Für Unterhaltsansprüche, die bis Ende 2007 fällig geworden sind, ist nach § 36 Nr. 7 EGZPO weiterhin das frühere Recht anwendbar, das in § 1615 l BGB a. F. zur Dauer des Betreuungsunterhalts der Mutter eines nichtehelich geborenen Kindes folgende Regelung vorsah:

(2) … Das Gleiche gilt, soweit von der Mutter wegen der Pflege oder Erziehung des Kindes eine Erwerbstätigkeit nicht erwartet werden kann. Die Unterhaltspflicht beginnt frühestens vier Monate vor der Geburt; sie endet drei Jahre nach der Geburt, sofern es nicht insbesondere unter Berücksichtigung der Belange des Kindes grob unbillig wäre, einen Unterhaltsanspruch nach Ablauf dieser Frist zu versagen.

Für den Betreuungsunterhalt der Mutter eines ehelich geborenen Kindes sieht das Gesetz in § 1570 BGB demgegenüber folgende Regelung vor:

§ 1570 Unterhalt wegen Betreuung eines Kindes

(1) Ein geschiedener Ehegatte kann von dem anderen wegen der Pflege oder Erziehung eines gemeinschaftlichen Kindes für mindestens drei Jahre nach der Geburt Unterhalt verlangen. Die Dauer des Unterhaltsanspruchs verlängert sich, solange und soweit dies der Billigkeit entspricht. Dabei sind die Belange des Kindes und die bestehenden Möglichkeiten der Kinderbetreuung zu berücksichtigen.

(2) Die Dauer des Unterhaltsanspruchs verlängert sich darüber hinaus, wenn dies unter Berücksichtigung der Gestaltung von Kinderbetreuung und Erwerbstätigkeit in der Ehe sowie der Dauer der Ehe der Billigkeit entspricht.

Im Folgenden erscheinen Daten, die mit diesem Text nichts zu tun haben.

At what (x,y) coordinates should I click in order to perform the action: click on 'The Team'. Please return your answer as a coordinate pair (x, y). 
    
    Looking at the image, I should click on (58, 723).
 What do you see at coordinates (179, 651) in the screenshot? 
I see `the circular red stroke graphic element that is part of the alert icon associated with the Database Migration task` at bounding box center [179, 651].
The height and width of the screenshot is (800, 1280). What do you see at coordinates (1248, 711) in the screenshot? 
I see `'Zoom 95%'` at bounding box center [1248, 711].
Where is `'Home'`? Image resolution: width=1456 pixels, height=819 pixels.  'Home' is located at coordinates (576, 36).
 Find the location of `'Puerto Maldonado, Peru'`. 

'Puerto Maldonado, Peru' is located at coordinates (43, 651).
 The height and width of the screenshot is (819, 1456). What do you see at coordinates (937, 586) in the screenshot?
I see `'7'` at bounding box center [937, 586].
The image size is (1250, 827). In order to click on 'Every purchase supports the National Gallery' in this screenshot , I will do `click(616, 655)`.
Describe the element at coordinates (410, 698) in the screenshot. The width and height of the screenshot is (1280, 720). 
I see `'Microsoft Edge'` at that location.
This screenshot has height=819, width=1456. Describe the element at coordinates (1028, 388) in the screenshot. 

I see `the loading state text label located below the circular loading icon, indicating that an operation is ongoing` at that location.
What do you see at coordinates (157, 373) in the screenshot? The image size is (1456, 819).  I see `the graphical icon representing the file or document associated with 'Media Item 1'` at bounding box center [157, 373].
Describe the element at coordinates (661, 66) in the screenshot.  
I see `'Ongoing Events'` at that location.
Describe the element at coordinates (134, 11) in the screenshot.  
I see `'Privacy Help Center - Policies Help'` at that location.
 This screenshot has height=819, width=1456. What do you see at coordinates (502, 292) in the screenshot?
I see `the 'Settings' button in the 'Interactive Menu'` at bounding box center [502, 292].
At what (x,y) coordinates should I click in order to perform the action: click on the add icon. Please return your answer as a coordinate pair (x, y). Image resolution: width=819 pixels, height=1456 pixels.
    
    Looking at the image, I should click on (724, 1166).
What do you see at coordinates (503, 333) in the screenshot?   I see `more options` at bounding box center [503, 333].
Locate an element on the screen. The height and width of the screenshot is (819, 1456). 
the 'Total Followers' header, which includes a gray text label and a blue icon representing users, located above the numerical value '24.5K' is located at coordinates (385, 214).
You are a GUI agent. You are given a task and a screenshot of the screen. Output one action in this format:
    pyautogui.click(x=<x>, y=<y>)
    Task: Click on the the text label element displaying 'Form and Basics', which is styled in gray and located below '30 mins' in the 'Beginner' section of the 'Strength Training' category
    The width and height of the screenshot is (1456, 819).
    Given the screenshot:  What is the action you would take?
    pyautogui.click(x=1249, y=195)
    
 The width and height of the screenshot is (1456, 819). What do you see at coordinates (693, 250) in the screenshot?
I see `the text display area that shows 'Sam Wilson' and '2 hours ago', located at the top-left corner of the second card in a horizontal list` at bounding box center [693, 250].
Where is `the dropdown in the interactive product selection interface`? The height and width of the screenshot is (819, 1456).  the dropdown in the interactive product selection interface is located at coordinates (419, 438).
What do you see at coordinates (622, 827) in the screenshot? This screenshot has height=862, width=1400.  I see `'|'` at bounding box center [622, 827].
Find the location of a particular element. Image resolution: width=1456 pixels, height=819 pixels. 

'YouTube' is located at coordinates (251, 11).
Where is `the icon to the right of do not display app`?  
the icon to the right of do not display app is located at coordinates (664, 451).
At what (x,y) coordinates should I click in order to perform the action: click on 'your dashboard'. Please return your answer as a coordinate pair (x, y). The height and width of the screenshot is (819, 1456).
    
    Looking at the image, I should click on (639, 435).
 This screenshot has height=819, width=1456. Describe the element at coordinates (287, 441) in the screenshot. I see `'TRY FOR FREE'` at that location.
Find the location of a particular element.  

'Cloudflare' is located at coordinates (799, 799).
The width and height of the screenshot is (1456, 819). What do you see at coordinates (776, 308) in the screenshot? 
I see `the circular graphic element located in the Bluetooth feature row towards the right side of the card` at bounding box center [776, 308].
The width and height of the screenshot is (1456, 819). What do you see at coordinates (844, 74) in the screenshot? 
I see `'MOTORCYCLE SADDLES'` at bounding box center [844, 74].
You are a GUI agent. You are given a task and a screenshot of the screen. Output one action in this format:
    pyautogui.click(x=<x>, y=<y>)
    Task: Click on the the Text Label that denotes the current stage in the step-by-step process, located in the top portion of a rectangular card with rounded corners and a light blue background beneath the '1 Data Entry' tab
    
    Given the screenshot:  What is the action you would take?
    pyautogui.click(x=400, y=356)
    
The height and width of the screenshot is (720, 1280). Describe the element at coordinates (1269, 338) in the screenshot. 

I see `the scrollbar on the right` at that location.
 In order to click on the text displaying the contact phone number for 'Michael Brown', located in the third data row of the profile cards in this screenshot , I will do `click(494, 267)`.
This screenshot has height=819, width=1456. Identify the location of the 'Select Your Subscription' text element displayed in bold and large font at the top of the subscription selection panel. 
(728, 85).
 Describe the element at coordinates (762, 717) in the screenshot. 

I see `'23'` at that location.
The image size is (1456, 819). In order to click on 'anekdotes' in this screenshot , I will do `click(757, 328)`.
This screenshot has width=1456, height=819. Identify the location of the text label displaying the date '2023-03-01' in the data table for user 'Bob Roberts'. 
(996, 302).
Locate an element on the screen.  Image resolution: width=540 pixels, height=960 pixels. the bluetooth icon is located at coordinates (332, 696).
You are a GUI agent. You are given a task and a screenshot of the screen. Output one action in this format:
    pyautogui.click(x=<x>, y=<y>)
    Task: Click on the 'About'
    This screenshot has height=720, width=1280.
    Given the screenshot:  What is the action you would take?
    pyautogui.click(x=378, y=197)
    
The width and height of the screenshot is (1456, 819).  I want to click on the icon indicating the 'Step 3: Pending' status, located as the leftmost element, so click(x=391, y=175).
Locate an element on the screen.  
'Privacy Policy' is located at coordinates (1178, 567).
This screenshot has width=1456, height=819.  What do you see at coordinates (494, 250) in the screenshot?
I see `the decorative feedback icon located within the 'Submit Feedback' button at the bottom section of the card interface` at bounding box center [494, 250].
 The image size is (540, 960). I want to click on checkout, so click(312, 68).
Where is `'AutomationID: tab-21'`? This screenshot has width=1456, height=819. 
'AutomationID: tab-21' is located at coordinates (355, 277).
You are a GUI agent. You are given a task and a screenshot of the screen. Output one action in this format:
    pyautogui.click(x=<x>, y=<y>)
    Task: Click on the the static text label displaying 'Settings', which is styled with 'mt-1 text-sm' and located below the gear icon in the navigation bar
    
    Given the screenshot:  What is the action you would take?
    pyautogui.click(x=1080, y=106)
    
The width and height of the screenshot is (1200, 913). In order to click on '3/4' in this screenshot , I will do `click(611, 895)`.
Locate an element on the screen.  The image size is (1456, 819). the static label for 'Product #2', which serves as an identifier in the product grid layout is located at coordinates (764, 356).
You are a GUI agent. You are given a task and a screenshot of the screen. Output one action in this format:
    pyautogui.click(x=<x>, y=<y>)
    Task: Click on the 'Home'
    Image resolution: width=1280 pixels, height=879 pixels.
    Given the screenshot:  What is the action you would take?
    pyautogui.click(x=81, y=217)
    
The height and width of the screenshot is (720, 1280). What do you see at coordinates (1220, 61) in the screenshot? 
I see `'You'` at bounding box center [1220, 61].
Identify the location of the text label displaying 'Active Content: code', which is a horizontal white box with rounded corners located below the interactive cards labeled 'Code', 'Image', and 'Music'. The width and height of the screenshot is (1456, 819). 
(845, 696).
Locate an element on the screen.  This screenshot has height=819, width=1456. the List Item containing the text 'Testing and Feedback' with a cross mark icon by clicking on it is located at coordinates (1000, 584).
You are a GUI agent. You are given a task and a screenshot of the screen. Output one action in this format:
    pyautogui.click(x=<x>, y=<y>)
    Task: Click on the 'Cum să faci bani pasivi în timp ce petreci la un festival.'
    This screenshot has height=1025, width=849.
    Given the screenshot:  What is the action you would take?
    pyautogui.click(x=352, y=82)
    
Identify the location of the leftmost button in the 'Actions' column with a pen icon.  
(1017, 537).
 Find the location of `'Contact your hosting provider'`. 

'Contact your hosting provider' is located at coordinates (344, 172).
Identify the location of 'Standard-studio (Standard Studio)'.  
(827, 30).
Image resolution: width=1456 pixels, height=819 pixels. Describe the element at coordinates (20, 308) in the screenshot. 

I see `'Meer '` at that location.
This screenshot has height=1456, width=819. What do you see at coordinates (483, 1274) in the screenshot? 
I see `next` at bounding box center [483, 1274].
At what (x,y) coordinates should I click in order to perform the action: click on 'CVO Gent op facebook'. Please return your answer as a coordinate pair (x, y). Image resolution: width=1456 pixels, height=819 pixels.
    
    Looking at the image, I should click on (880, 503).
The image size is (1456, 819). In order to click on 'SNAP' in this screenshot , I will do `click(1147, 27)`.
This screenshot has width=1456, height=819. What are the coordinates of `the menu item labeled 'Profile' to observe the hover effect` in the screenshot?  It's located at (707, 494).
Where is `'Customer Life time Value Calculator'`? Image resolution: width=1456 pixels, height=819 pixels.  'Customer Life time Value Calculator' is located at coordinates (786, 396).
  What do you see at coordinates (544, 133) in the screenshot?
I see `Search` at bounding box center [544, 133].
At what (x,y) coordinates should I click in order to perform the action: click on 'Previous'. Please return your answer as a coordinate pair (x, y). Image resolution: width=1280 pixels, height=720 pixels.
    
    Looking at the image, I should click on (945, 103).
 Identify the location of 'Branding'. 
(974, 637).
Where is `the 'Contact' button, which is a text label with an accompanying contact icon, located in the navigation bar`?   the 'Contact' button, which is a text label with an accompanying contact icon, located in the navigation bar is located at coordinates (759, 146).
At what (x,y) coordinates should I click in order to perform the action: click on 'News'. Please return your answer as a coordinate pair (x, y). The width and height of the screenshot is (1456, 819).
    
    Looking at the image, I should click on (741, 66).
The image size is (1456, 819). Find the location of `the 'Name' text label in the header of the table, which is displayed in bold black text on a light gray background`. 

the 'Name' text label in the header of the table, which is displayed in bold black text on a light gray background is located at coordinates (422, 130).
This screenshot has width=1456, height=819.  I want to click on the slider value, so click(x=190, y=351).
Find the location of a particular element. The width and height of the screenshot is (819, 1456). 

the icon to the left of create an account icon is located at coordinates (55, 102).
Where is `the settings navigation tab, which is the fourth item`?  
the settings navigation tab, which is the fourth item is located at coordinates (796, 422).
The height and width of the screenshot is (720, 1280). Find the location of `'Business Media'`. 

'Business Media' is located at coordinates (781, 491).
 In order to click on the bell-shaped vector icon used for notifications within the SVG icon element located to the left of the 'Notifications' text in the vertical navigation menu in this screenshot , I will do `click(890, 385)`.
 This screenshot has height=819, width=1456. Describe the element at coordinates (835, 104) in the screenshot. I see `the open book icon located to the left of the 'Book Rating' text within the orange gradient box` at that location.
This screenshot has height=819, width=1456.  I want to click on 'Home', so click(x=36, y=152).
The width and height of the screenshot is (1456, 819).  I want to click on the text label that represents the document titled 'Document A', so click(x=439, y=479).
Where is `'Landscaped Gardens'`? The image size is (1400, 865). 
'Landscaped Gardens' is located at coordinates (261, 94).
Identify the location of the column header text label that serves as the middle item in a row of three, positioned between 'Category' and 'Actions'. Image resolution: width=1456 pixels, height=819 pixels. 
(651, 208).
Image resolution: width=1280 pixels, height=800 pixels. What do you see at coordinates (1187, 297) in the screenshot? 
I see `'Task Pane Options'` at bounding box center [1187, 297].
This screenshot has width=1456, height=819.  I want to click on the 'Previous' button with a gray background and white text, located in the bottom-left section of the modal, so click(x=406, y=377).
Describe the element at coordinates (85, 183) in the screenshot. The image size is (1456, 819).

Der Senat wird neben weiteren Fragen der Einkommensermittlung und der Unterhaltsberechnung vor allem zwei umstrittene und bislang noch nicht hinreichend geklärte Rechtsfragen entscheiden müssen:

1.) Die hier vorliegende Fallkonstellation wirft die Frage auf, wie der Unterhaltsbedarf der Mutter eines nichtehelichen Kindes zu bestimmen ist. Gesetzlicher Ansatzpunkt sind die Vorschriften der §§ 1615 l Abs. 3, 1610 Abs. 1 BGB. Danach richtet sich das Maß des zu gewährenden Unterhalts für Unterhaltsansprüche außerhalb einer Ehe nach der Lebensstellung des Bedürftigen. Der Senat wird entscheiden müssen, ob sich die Lebensstellung hier nach einem früher erzielten Einkommen, nach dem Unterhaltsanspruch gegen den früheren Ehemann oder – wie das Berufungsgericht meint – wegen des vorausgegangenen Zusammenlebens nach einer vom Einkommen des Beklagten abgeleiteten Lebensstellung bemisst und ob ggf. auch von einem festen Mindestbedarf auszugehen ist.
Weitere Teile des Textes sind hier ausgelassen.